You will want better GPUs than that.

32GB of VRAM is good for running a single instance of a mid-sized LLM (in the 24B to 32B parameters range, quantized to Q4_K_M) for a single person, but when you are serving multiple people you need to allow for enough VRAM for the K and V caches of all concurrent users, which eats up several GB.

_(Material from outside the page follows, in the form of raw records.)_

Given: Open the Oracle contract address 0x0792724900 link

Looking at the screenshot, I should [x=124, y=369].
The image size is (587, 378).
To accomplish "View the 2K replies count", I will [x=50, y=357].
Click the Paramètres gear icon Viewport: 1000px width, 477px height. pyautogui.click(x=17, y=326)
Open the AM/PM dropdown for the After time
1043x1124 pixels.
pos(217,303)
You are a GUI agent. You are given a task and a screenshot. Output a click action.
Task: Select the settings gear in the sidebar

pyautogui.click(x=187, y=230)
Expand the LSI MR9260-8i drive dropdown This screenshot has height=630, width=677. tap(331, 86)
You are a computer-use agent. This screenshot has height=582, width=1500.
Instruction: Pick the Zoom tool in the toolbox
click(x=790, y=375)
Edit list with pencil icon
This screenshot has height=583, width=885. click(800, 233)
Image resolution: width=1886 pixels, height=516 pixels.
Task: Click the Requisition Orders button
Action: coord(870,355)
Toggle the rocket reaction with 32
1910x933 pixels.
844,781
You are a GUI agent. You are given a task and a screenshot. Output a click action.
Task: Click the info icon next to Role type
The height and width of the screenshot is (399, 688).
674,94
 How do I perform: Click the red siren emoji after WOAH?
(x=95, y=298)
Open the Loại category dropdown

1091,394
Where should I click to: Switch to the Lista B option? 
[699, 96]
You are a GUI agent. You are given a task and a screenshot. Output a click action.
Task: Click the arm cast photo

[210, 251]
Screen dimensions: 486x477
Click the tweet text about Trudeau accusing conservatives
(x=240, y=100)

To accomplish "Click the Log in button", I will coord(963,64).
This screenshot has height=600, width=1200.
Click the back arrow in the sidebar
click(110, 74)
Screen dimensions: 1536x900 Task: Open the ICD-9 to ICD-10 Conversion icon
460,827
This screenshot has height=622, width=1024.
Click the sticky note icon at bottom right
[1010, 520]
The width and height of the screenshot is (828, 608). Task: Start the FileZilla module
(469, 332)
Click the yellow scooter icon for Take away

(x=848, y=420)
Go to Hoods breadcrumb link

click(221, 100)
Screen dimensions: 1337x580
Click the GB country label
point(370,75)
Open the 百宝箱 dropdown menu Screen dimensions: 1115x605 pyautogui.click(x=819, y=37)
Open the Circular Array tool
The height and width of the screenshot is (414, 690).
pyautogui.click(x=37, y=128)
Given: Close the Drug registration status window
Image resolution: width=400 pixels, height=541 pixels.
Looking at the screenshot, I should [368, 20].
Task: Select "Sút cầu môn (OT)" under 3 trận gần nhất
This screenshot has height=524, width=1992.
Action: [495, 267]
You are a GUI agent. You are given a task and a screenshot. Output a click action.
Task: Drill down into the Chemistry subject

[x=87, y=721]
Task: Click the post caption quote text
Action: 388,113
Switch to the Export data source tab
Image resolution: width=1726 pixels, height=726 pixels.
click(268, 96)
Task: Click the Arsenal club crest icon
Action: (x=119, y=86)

Depending on how many concurrent users you anticipate having, you should be looking at 48GB of VRAM at the very least, and 64GB if you want to allow long-context tasks (like RAG, aka "chatting about your documents").

[-]

MelodicRecognition7@reddit

these specs are very low for LLMs, it is suitable only for very small models. Read this to get some understanding: https://old.reddit.com/r/LocalLLaMA/comments/1rqo2s0/can_i_run_this_model_on_my_hardware/

[-]

overand@reddit

Personally, I'd recommend avoiding the Tesla T4 cards, they're old enough that you may start to have compatibility issues. A newer card with less VRAM might be a better choice for proof-of-concept, but, others with Tesla T4 experience should chime in.

If you can get an RTX 3090 (or better, two) into your build, you'll be doing much better.

Also, I'd avoid RAID 5 entirely in 2026; if you can afford downtime but want capacity, put "disposable" data on a RAID 0 stripe. (Disposable only! Which is a Yes for models, but No for data.)

Having your models on spinning disks isn't great, but it's fine if you're literally only using one model ever. You can bet on 100-200MB/sec from spinning disks. If you're using that full 64 GB of VRAM, call it 40 gigs for the model and 24 gigs for context as a random guess, your model will load in 3.5 - 5 minutes. That's a heck of a long time to wait for your query to even start processing.

Now, I'm happy with the models I use on a dual 3090 system, decent professional-ish results on models as small as \~20 gigs. That's still nearly a 2 minute load time from a spinning disk. If the model stays loaded in VRAM (or at least system RAM) that's much less of an issue, of course! Just wanted to help you set expectations.

That CPU is fine for proof-of-concept; I do local LLM inference on a system with a Ryzen 5 3600 and 64 GB (now 128 GB) of DDR4 VRAM. But, performance drops WAY off if the model doesn't fit in VRAM.

[-]

MegaSuplexMaster@reddit (OP)

I made a mistake in my post the 1TB drive for models and data are SSD but RAID 1 but i do follow what your getting at thanks for advice.,

[-]

overand@reddit

My next piece of advice is... when you're comfortable, and have selected a model, switch to something other than Ollama. I don't agree with people that you should avoid it at all costs, as I think it's a decent way to get started, but if you're at all CLI savvy, just get going with `llama.cpp` at least, or maybe vLLM if you want to start with the tool you're likely to end up using if you're a multi-user organization.